On 6/9/07, Barton Willis <willisb at unk.edu> wrote:
> (1) Modify 'declare' to allow things like
>
> declare(f, distributes_over, ["[", set, matrix])
I dunno. This is even more clumsy than the existing
paired-argument notation.
> (setf (get 'f 'distributes-over) '(mlist $set $matrix)))
> (2) Change 'threadable' (in share/contrib/multiadditive.lisp) to examine
> the operator of the argument to see if it is in the distributes-over
> property list of the operator. This could be done by changing a few
> lines of threadable, I think.
Yeah, it's doubtless more efficient to work directly with
the symbol property list ... I like to try to do stuff directly
in Maxima, but whether it is actually more comprehensible
that way is, at present, a matter of taste.
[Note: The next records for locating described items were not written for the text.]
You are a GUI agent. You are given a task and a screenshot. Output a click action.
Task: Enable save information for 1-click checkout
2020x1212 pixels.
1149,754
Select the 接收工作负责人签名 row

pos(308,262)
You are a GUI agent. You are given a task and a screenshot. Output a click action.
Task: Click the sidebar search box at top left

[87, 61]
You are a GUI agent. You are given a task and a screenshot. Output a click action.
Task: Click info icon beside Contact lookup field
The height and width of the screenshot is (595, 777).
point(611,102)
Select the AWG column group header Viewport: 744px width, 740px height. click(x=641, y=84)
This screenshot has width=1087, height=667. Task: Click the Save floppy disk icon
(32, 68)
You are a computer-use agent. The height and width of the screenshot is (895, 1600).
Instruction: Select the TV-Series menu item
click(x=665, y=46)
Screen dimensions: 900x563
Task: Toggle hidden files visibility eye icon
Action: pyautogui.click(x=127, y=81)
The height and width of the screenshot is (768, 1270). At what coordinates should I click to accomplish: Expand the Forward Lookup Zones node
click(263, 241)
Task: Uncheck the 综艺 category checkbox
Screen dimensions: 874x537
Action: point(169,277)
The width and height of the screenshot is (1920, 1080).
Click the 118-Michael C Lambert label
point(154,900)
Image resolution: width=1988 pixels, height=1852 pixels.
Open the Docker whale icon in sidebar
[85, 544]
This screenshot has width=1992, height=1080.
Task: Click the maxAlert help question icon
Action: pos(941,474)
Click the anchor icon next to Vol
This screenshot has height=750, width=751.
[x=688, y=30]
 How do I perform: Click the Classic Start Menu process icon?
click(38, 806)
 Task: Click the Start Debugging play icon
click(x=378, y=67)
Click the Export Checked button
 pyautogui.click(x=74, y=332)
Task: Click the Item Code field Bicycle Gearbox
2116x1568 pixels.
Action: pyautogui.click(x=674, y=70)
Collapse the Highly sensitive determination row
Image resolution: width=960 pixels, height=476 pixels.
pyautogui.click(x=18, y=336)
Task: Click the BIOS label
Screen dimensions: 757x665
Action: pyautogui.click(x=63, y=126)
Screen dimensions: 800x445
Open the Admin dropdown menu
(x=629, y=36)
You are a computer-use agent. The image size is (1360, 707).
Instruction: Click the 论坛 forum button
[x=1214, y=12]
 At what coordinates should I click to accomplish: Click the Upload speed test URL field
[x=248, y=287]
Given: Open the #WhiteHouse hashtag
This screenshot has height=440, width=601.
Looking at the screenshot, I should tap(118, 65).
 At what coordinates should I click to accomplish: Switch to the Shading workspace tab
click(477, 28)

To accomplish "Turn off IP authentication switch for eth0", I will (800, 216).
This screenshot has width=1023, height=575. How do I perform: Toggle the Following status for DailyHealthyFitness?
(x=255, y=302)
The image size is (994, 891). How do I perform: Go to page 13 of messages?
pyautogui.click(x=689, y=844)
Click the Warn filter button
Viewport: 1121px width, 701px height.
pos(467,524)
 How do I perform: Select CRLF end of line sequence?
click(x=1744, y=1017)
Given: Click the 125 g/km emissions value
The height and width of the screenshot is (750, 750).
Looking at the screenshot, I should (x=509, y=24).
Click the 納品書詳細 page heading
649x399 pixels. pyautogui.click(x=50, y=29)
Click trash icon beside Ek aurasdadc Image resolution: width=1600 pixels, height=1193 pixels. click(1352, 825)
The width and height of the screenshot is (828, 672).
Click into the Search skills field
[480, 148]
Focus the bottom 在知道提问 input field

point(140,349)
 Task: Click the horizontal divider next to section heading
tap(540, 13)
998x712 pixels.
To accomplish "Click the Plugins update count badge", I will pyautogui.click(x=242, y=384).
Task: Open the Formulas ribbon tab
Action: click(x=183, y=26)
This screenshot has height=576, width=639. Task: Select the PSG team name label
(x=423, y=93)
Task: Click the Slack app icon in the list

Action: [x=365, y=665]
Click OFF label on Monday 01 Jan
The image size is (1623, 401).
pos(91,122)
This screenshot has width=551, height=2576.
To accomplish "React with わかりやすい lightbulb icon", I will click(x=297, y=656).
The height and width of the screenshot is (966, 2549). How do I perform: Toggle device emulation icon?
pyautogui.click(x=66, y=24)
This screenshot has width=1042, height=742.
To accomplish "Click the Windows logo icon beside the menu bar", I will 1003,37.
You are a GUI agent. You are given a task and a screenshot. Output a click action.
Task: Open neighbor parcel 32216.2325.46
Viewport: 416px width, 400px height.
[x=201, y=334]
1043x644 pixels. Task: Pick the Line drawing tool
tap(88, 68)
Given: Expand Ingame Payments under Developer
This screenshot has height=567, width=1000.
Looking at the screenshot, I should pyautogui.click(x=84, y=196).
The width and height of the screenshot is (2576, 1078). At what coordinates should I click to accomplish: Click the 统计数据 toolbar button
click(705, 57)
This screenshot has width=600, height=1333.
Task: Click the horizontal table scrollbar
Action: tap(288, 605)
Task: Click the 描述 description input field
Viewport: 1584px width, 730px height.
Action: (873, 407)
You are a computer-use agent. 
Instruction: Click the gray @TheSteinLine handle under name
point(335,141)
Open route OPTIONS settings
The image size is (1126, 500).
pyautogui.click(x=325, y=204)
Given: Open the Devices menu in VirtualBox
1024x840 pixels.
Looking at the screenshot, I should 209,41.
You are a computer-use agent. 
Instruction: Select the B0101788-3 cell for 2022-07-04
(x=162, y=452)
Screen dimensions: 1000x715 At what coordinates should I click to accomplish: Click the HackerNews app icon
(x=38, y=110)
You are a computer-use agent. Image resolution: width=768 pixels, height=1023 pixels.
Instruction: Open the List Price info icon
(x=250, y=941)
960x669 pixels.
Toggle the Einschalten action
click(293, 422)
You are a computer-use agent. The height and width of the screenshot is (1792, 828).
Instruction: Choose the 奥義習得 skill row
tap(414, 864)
> (3) Change 'threadable' to a better name.
Well, what about "distributes_over" ?
> Since I wrote threadable, I have an not-invented-here attitude toward a
> tellsimp method. But unlike a tellsimp scheme, I believe this method
> would not slow the simplifier.
I'm not too hung up on the implementation. My main concern
is to make it act a certain way from the user's point of view.
In share/contrib/multiadditive.lisp, the threadable stuff is a
simplification, right? So it would behave more or less the
same as simplification rules. I'm happy with that.
Aside from that I'm hoping we can break with tradition and
allow a less-clumsy declaration syntax.